Excerpted records:
▶

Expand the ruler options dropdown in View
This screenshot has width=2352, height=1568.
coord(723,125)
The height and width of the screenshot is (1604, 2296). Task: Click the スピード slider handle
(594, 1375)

◀

The response should consist of every record, written out exactly as given.

Expand the ruler options dropdown in View
This screenshot has width=2352, height=1568.
coord(723,125)
The height and width of the screenshot is (1604, 2296). Task: Click the スピード slider handle
(594, 1375)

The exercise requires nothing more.